| Do this |
Gather every line of the listing below that contains the string "size".

| Supplied data |
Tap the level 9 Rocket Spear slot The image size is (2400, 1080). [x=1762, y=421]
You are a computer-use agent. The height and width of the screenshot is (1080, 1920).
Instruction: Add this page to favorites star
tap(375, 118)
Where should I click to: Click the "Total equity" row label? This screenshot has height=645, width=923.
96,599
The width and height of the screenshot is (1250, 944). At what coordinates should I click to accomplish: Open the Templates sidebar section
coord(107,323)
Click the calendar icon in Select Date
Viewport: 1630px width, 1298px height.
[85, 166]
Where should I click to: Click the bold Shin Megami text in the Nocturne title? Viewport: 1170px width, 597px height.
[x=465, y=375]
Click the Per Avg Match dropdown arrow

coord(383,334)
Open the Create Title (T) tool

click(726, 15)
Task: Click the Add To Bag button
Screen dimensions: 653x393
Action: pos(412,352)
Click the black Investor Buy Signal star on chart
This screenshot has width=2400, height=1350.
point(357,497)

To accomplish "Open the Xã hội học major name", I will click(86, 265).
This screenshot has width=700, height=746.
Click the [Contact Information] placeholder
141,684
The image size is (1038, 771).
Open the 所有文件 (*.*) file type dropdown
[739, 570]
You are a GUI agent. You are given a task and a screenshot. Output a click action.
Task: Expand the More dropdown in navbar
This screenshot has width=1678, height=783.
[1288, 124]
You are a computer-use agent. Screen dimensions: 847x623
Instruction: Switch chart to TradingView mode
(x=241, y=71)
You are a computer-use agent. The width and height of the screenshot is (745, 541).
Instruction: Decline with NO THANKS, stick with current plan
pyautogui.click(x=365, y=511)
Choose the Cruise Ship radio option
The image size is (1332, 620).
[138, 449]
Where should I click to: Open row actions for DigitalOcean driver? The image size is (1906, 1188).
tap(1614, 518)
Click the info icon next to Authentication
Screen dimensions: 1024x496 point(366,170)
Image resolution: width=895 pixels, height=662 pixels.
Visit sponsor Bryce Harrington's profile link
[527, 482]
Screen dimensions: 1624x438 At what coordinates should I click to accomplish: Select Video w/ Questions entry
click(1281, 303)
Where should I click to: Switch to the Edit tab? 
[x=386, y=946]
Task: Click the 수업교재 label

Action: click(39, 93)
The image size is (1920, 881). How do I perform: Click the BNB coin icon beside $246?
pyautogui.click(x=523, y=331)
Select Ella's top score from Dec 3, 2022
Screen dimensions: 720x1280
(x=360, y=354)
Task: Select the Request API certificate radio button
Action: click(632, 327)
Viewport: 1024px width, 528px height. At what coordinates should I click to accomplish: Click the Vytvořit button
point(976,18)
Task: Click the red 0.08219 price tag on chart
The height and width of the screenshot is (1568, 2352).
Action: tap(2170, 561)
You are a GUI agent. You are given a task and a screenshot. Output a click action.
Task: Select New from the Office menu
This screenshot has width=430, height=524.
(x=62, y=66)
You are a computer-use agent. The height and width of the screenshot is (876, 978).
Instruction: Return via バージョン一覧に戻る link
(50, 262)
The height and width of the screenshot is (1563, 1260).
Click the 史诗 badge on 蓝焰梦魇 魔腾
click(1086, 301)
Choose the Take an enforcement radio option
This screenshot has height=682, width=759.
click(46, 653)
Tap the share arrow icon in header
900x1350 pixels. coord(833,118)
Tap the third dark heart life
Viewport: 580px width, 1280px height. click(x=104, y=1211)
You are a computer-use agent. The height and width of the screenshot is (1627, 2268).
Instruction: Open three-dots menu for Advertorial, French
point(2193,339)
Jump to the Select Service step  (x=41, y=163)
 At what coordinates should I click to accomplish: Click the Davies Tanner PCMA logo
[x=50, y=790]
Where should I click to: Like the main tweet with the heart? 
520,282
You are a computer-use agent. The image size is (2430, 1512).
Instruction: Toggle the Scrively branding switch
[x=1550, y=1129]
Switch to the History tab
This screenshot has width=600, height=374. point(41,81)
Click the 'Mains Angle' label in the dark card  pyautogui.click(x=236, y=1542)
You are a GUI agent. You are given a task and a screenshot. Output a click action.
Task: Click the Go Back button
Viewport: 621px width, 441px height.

| The result |
Tap the level 9 Rocket Spear slot The image size is (2400, 1080). [x=1762, y=421]
The image size is (1038, 771).
The image size is (1332, 620).
Where should I click to: Open row actions for DigitalOcean driver? The image size is (1906, 1188).
The image size is (1920, 881). How do I perform: Click the BNB coin icon beside $246?
You are a computer-use agent. The image size is (2430, 1512).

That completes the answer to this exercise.